Required action: All records are to be transcribed in full; any pictures among them are to be skipped.

Items from a dataset:
--------------------
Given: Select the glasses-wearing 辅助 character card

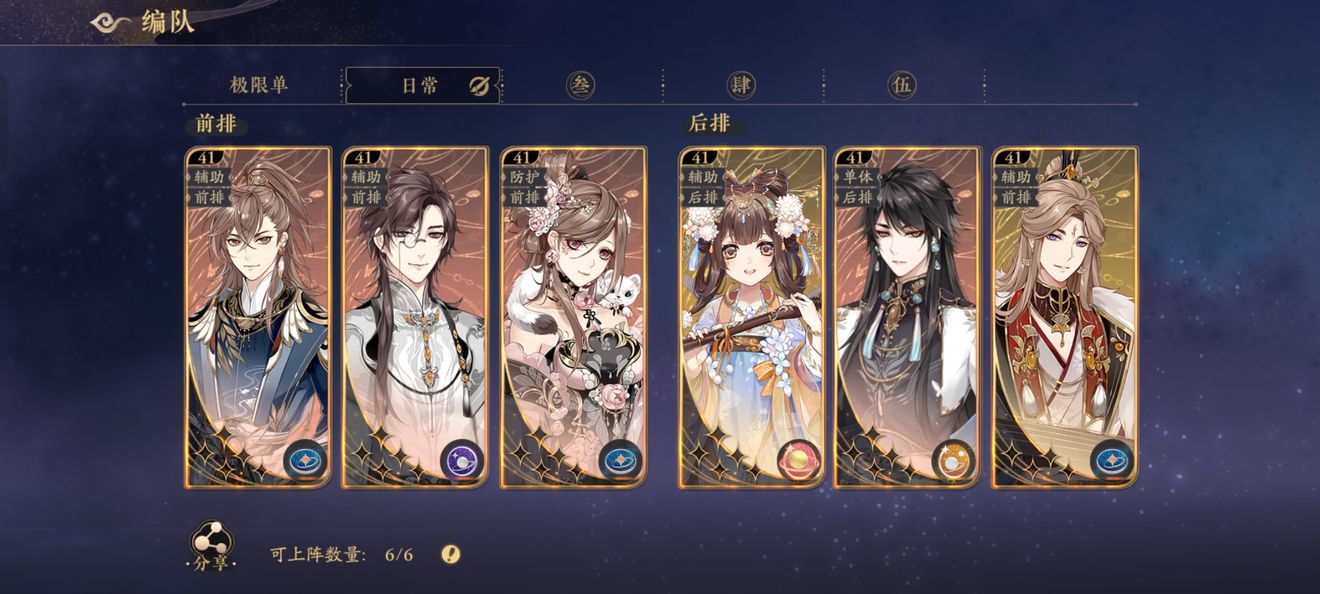Looking at the screenshot, I should [x=415, y=317].
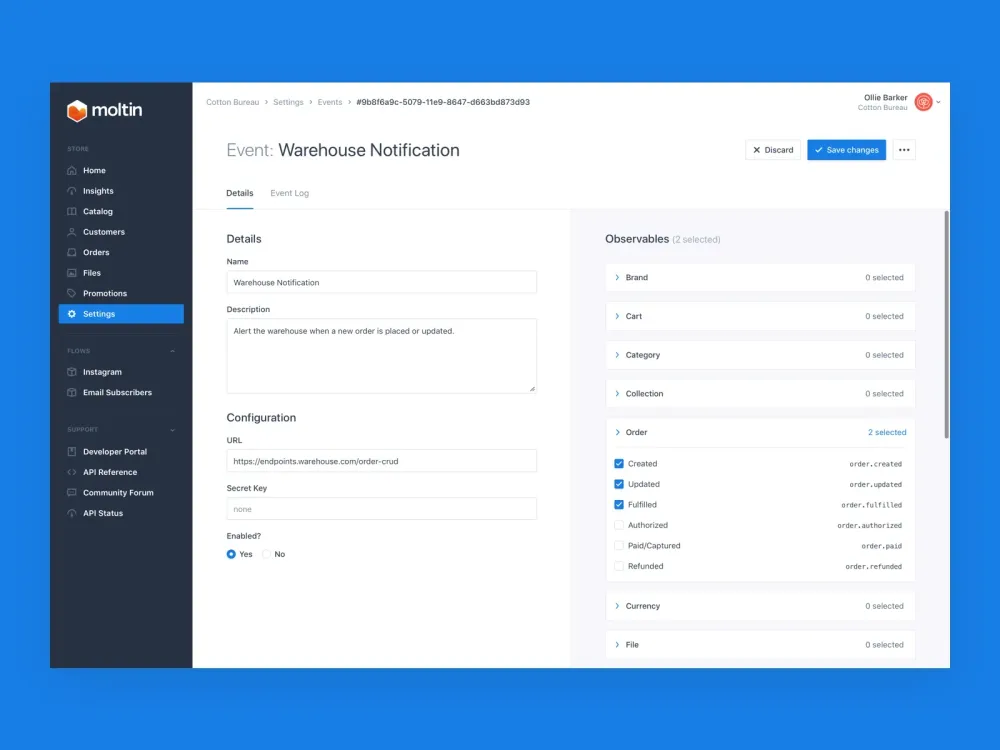Click the Catalog book icon
Screen dimensions: 1000x750
[71, 211]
--------------------
Exercise solution:
Given: Select the glasses-wearing 辅助 character card

Looking at the screenshot, I should [x=415, y=317].
Click the Catalog book icon
Screen dimensions: 1000x750
[71, 211]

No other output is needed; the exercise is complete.